Work: Ivan the Terrible and His Son Ivan on 16 November 1581, Ilya Repin, c. 1883
Why I’m a Dispatch member: I’ve long been a fan of Jonah Goldberg ever since I was active in politics as a college student in Texas, and recently discovered Kevin Williamson, who may be the most skilled writer in modern political discourse. I have let my subscription to The Dispatch expire twice before missing it delirium tremens-style when I saw one of them post an article I couldn’t read. It’s important to me to see conservatives who embrace conservatism as a philosophy when many of the other blogs have been subsumed into the Trump personalismo personality cult.

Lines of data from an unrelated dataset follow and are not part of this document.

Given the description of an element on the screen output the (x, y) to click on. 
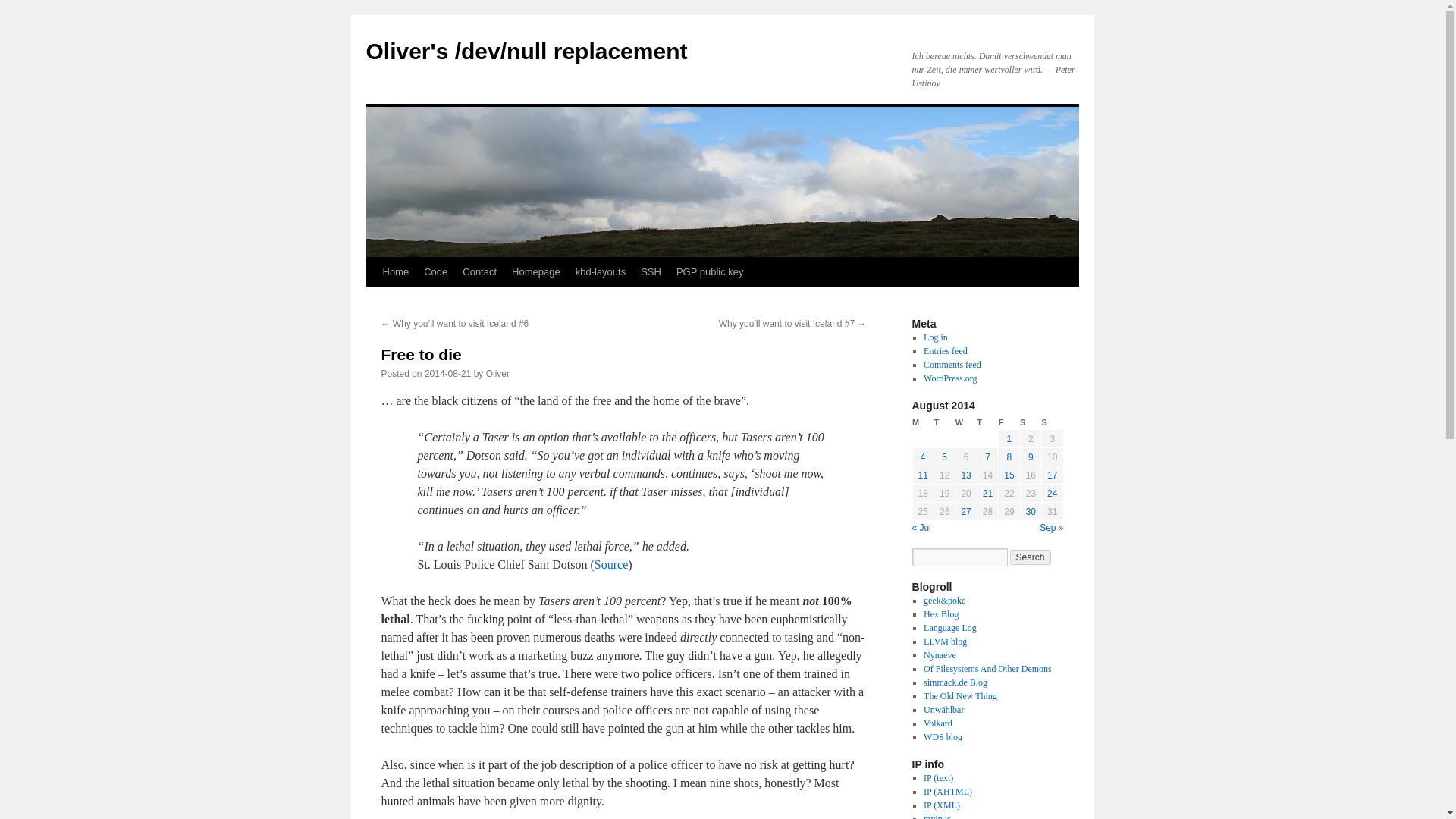
Entries feed (945, 350)
21:31 (447, 373)
Saturday (1030, 422)
Code (435, 271)
Sunday (1052, 422)
Home (395, 271)
13 (965, 475)
View all posts by Oliver (497, 373)
WordPress.org (949, 378)
PGP public key (709, 271)
Given the description of an element on the screen output the (x, y) to click on. 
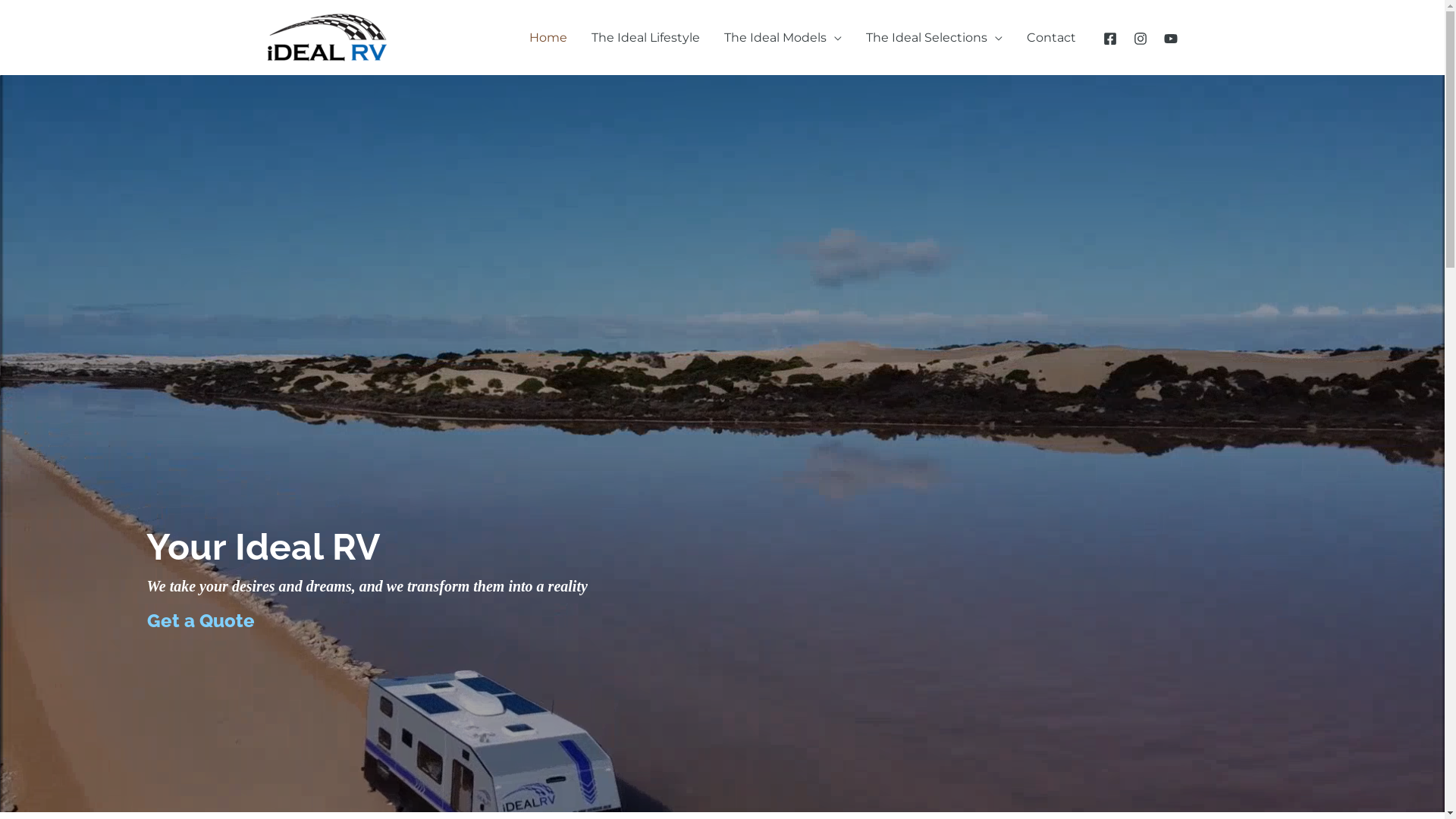
Home Element type: text (548, 36)
Contact Element type: text (1051, 36)
The Ideal Models Element type: text (782, 36)
The Ideal Lifestyle Element type: text (645, 36)
The Ideal Selections Element type: text (933, 36)
Get a Quote Element type: text (200, 620)
Given the description of an element on the screen output the (x, y) to click on. 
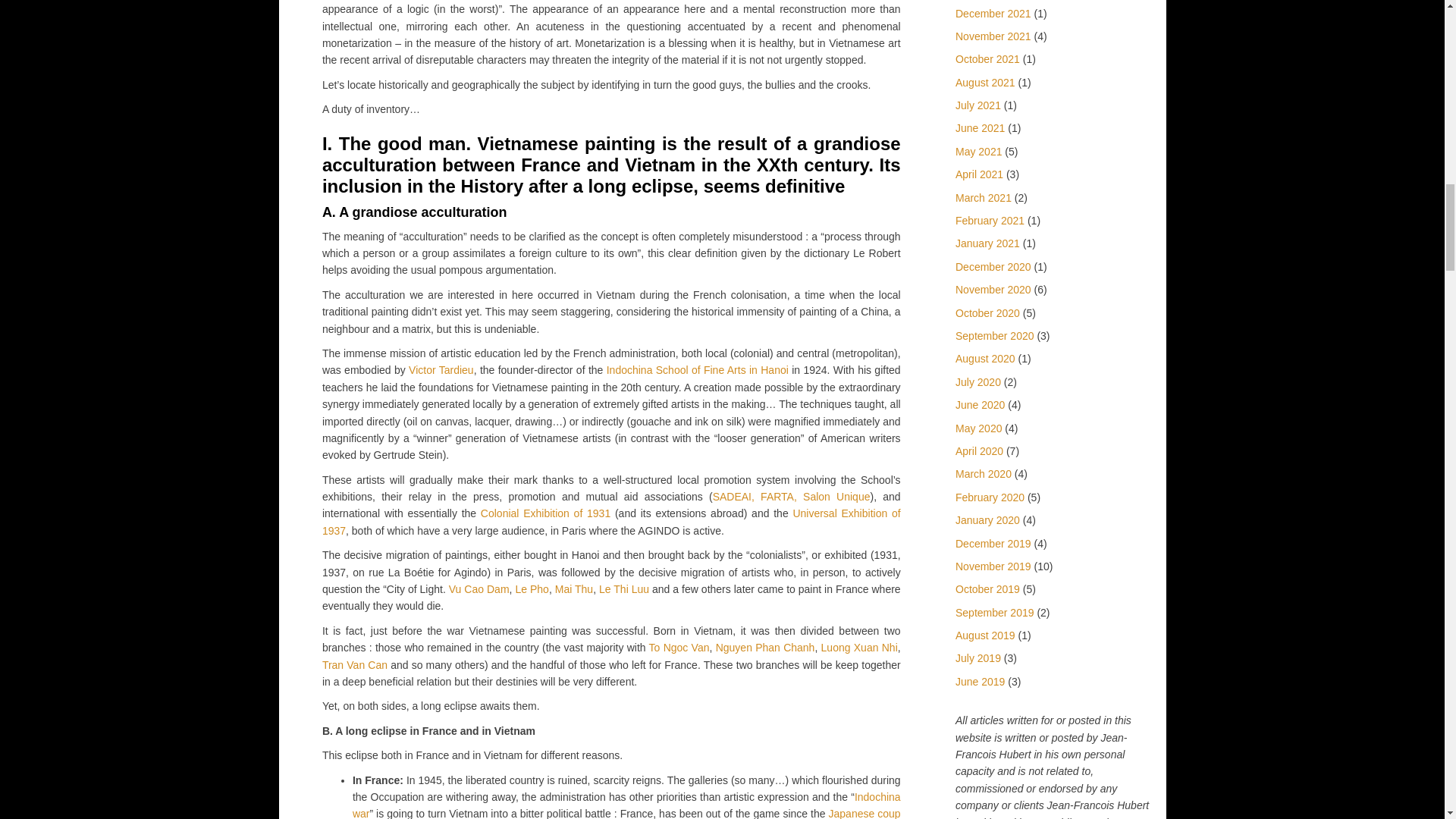
Victor Tardieu (441, 369)
To Ngoc Van (679, 647)
Indochina School of Fine Arts in Hanoi (698, 369)
Colonial Exhibition of 1931 (545, 512)
Universal Exhibition of 1937 (611, 521)
Le Thi Luu (623, 589)
Luong Xuan Nhi (859, 647)
Tran Van Can (354, 664)
Le Pho (531, 589)
Vu Cao Dam (478, 589)
Given the description of an element on the screen output the (x, y) to click on. 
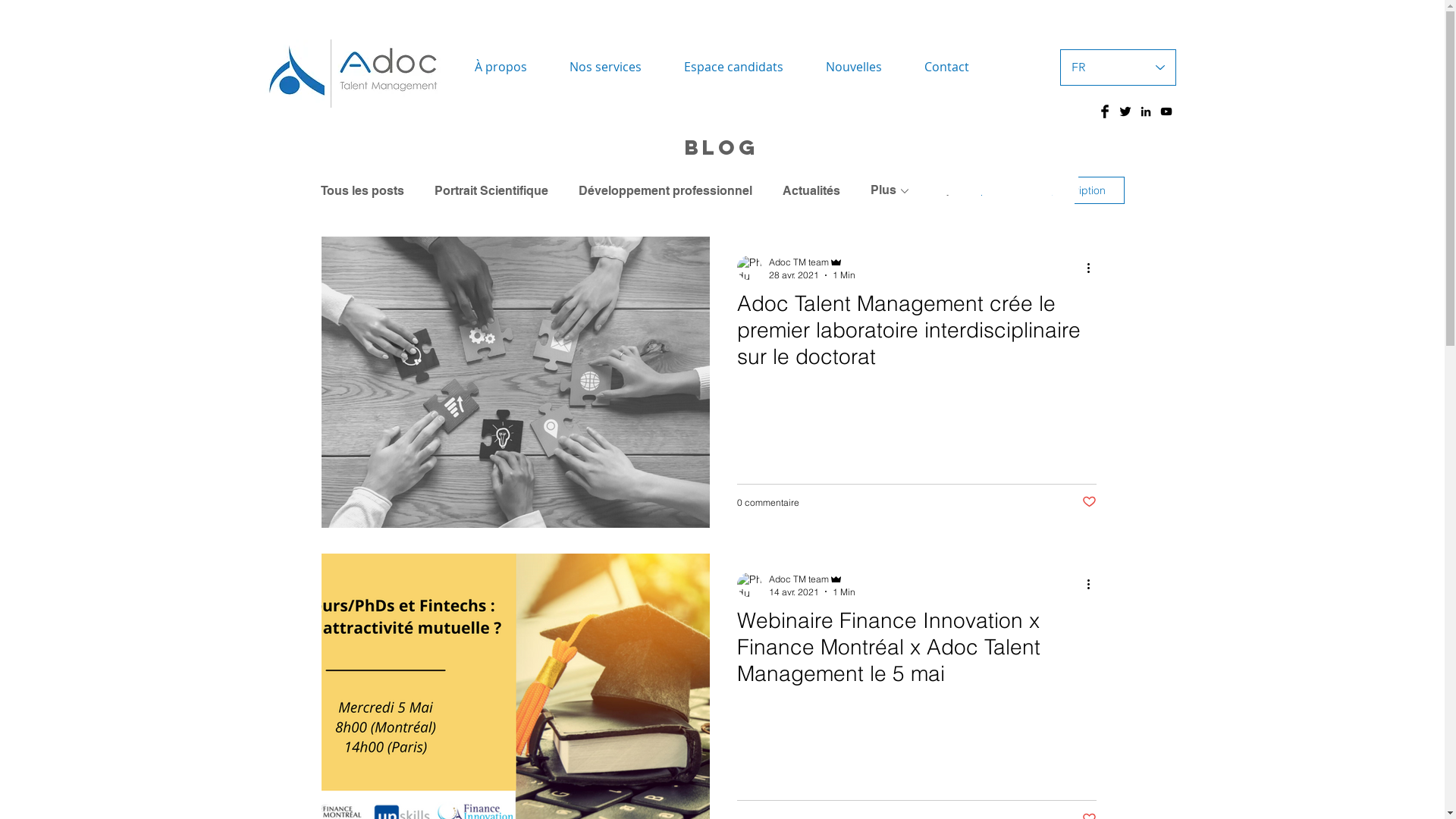
Adoc TM team Element type: text (811, 578)
Adoc TM team Element type: text (811, 261)
Portrait Scientifique Element type: text (490, 190)
Tous les posts Element type: text (361, 190)
Connexion/Inscription Element type: text (1052, 189)
Contact Element type: text (945, 66)
Vous n'aimez plus ce post Element type: text (1088, 502)
0 commentaire Element type: text (768, 502)
Espace candidats Element type: text (733, 66)
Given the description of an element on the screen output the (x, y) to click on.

Waiting for Dear Leader to say something and then adapting our governing philosophy to match his divine utterances.
I tell this story about how I used to be a paying member of the Babylon Bee (I wanted to support their work against the governing Biden-era forced monoculture) but grew incredibly frustrated that every time Tucker Carlson would make a pro-Russia or anti-Zelensky jeremiad, Babylon Bee would instantly put up a “satirical” piece parroting his points. For example, Tucker says Ukraine destroyed its own dam to flood its own people so it could use sympathy money to buy a yacht (I am paraphrasing) and then Babylon Bee the next day would have “Zelensky says Russia massacred civilians while still holding comically large cartoony detonator plunger thingy.” I used to be a dues-paying member of Heritage. Again, no more.
I wondered if anything was safe from the gravitational singularity. Turns out, The Dispatch is.
Why I chose this work: This is the kind of art that you are transfixed by before you know why you are. You do not need to know anything about Ivan the Terrible or that he killed his son in a fit of rage to know that in this painting you are looking at someone who just killed someone dear to them. The central figure did not discover the dead body of a loved one, he caused it. I have seen this kind of regret in people’s eyes before in real life, but thankfully not for wanton murder. The artist had to be a master of his craft to convey so much in a still image. You can see Father Ivan’s eyes fixed open eyes in shock and his son’s eyes fixed open in death. If you read Repin’s account of his struggle to paint it, he sounds like a man who was mentally tortured by the majesty of what he was creating.
The work was so powerful, so incendiary, and so provocative that contemporary Russian authorities tried to ban it but failed. The piece has now come under recent attacks by Russian nationalists who see its depiction of Russia’s autocrats capable of doing wrong as Western propaganda.